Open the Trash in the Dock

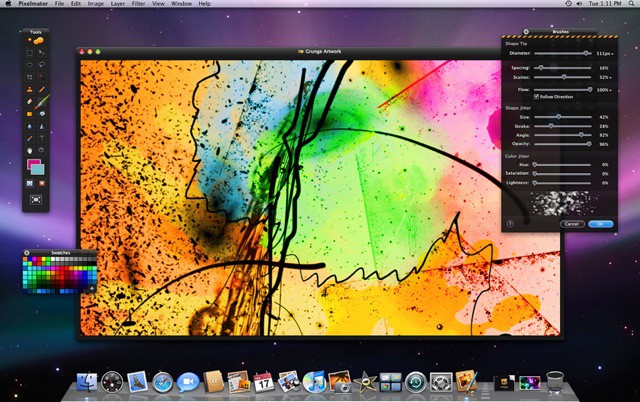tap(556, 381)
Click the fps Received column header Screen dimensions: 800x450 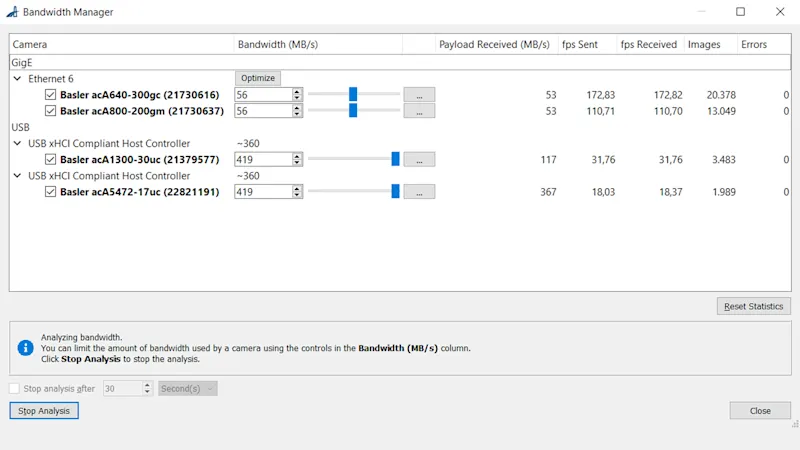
...
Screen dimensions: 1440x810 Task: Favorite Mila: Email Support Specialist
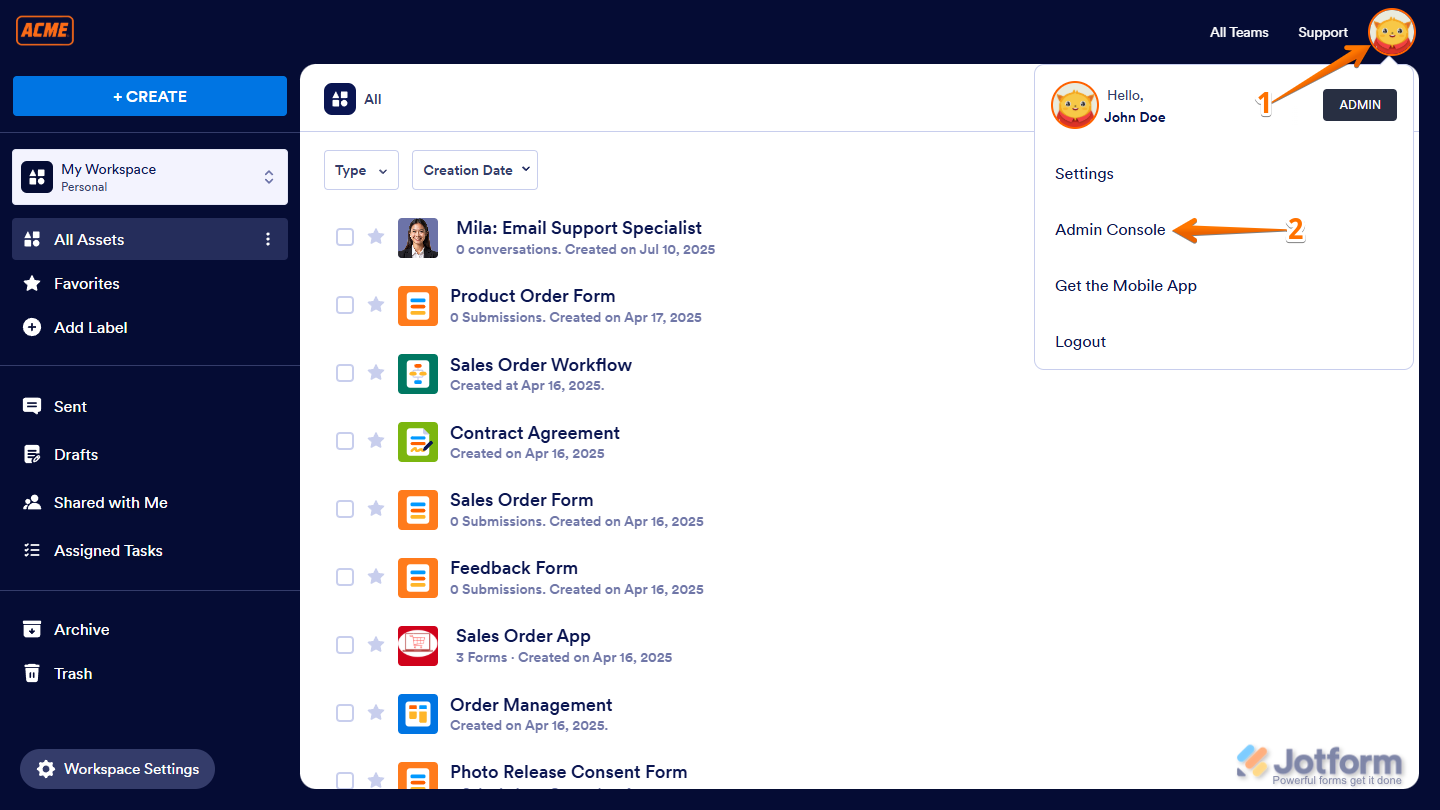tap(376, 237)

- YOUR GOAL: Revise the rows from the line containing "Open the Trash in the Dock" down through the line containing "Click the fps" by replacing "Received" with "Sent" and leaving all else unchanged. Return only those lines, without the pictures.

- FINISHED EXERCISE:
Open the Trash in the Dock

tap(556, 381)
Click the fps Sent column header Screen dimensions: 800x450 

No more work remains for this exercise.